● Record list
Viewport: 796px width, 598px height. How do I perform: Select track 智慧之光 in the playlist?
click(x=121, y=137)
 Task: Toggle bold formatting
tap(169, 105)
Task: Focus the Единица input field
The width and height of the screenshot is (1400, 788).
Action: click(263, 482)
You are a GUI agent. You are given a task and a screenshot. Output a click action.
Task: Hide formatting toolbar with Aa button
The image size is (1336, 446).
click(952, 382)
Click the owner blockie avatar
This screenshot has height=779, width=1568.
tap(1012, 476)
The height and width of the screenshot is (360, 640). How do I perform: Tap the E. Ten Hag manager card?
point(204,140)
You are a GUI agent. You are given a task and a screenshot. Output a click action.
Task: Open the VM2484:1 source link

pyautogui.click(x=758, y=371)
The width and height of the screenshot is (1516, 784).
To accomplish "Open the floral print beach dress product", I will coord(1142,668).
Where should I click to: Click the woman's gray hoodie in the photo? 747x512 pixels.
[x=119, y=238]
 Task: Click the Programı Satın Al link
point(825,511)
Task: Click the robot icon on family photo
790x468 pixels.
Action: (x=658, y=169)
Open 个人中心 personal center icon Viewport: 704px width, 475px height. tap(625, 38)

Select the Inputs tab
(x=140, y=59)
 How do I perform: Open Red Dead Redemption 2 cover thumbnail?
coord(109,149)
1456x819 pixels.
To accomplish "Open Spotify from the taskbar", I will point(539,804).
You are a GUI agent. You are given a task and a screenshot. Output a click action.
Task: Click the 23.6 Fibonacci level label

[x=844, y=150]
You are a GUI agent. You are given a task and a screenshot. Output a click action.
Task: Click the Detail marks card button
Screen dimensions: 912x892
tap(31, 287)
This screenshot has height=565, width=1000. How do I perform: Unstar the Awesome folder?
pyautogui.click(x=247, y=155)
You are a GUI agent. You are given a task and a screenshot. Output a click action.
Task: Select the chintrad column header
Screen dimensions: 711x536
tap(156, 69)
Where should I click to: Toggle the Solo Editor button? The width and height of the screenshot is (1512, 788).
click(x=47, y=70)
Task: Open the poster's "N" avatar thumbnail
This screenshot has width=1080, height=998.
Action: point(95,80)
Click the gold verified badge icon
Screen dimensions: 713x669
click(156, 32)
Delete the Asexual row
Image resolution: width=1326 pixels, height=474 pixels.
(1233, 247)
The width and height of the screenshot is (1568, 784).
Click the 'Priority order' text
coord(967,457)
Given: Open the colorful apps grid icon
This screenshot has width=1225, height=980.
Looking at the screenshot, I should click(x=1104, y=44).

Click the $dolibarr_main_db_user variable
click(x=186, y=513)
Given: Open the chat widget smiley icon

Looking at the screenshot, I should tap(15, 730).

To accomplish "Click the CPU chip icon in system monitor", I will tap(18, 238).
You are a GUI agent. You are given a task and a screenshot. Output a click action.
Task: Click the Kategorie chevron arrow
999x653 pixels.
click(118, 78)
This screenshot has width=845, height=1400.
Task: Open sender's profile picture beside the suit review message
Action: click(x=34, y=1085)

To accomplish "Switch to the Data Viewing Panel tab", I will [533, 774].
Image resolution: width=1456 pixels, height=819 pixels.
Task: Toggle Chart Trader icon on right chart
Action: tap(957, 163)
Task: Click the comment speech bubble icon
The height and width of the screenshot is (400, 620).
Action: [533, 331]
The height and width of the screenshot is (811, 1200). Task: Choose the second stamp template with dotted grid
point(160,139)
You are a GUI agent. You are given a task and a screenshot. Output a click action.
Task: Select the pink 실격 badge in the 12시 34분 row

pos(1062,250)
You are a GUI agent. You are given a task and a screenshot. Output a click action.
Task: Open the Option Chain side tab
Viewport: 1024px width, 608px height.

● Written task
Please pull out each line in the records above that contains the word "resolution".

● Written solution
Image resolution: width=1326 pixels, height=474 pixels.
Image resolution: width=1456 pixels, height=819 pixels.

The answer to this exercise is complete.